Baca juga: Meutya Hafid: ASEAN Leaders Meeting Berikan Solusi Konkrit Bagi Myanmar
Dalam paparannya, Meutya Hafid yang juga politisi perempuan Partai Golkar itu mengatakan dari hasil studi google tahun 2018, Indonesia akan menjadi pemain ekonomi digital terbesar di ASEAN pada tahun 2025.
"Ini relate dengan laporan dari We Are Social pada 2021 yang mencatat rata-rata adopsi e-commerce secara global adalah 78,6 persen. Sementara ada 88,1 persen pengguna internet di Indonesia yang menggunakan layanan e-commerce untuk membeli produk. Dengan kata lain, presentase tersebut merupakan yang tertinggi di dunia," ujarnya.
DPR sendiri, lanjut Meutya Hafid mendorong pemerintah dalam hal ini Kominfo untuk mempercepat infrastuktur digital guna memberikan akses internet ke daerah-daerah terpencil sehingga masyarakat mempunyai akses yang lebih besar terhadap perkembangan informasi dan teknologi.
Sementara itu, dosen vokasi UI, Devie Rahmawati mengatakan ada budaya digital yang kini menjangkiti masyarakat sebagai sebuah budaya baru yang bertolak belakang dengan budaya yang selama ini ada di kehidupan sehari-hari.

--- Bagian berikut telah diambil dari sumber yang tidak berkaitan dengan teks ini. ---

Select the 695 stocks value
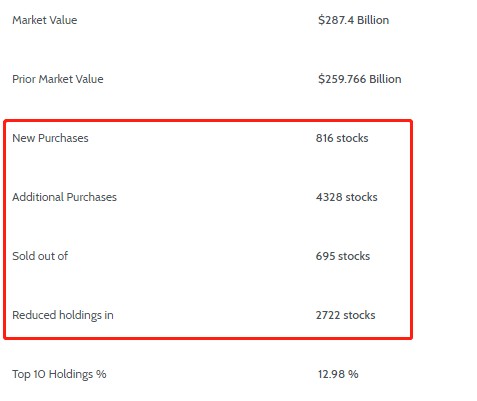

Karakteristik masyarakat masa kini ialah sangat banyak menerima informasi. Jika dulu untuk melakukan riset saja harus pergi ke berbagai kampus dan dicatat semua informasi yang didapat.
"Sekarang informasi, istilahnya tumpah ke kita malah yang akhirnya jadi masalah. Semakin lemah budaya kurasi, kita tidak tahu mana yang benar, bingung karena semua informasi kita dapatkan," kata Devie.